Freddie Wilcox

Personal information
- Full name: Frederick James Wilcox
- Date of birth: 26 December 1882
- Place of birth: Bristol, England
- Date of death: 5 April 1959 (aged 76)
- Place of death: Smethwick, England
- Height: 5 ft 7 in (1.70 m)
- Position(s): Inside left, half back

Senior career*
- Years: Team / Apps / (Gls)
- 0000–1901: Glendale
- 1901–1903: Bristol Rovers / 48 / (18)
- 1903–1906: Small Heath / Birmingham / 78 / (32)
- 1906–1910: Middlesbrough / 106 / (22)
- 1911–191?: Birmingham / 0 / (0)

= Freddie Wilcox =

English footballer

Frederick James Wilcox (26 December 1882 – 5 April 1959) was an English professional footballer who made 184 appearances in the Football League, most of which were in the First Division, with Small Heath / Birmingham (renamed during his first spell at the club) and Middlesbrough.

==Life and career==
Wilcox was born in Bristol and began his senior career with Southern League club Bristol Rovers in 1901. His dribbling and goalscoring soon attracted attention, and in March 1903 he joined Football League Second Division club Small Heath for a fee of £125 plus the proceeds of a friendly match between the clubs. In the six matches remaining, he scored seven goals – two on debut against Blackpool, four in a 12–0 defeat of Doncaster Rovers that remains the club's record victory, and the winner against Manchester United in the last match of the campaign – and Small Heath were promoted to the First Division as Second Division runners-up.
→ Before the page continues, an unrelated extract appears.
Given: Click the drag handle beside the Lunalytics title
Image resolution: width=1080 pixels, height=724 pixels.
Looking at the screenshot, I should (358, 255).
The following season he was joint leading scorer in league matches, though with only eight goals, as the team established itself at the higher level. In 1904–05 he played and scored for The North against The South in an England international trial, but the selectors preferred Stanley Harris at inside left. Wilcox and partner Oakey Field gained a reputation as the "best left wing in the First League" of that season, but both were injured towards the end of the campaign as Small Heath, who had been challenging for the title, were only able to finish seventh. Wilcox still managed twelve goals, and a further five in 1905–06 as he again lost time to injury and to a reported disagreement with the club.

In March 1906, Wilcox was one of three highly rated players – England internationalsSteve Bloomer and Billy Brawn being the others – who were brought to Middlesbrough in the hope of helping the struggling team avoid relegation from the First Division. Despite the gloomy prognostications of the Observer, they did retain their top-flight status. In 1906–07 Wilcox contributed twelve league goals as Middlesbrough finished 11th and a further five the following season in a 6th-place finish. In the later stages of his time at Middlesbrough, he was converted to play at half back, and was reported a great success at either centre half or left half. He suffered a knee injury during a match in March 1909 that effectively put an end to his career. He appeared once more for Middlesbrough, in October.

Wilcox rejoined Birmingham in January 1911, and the 1911 census, taken some two months later, recorded his occupation as professional footballer for Birmingham F.C., but he made no first-team appearances. The 1939 Register lists him as a stacker in a brewery stores, living with his wife, Annie, in Woodlands Street, Smethwick, where he died in 1959.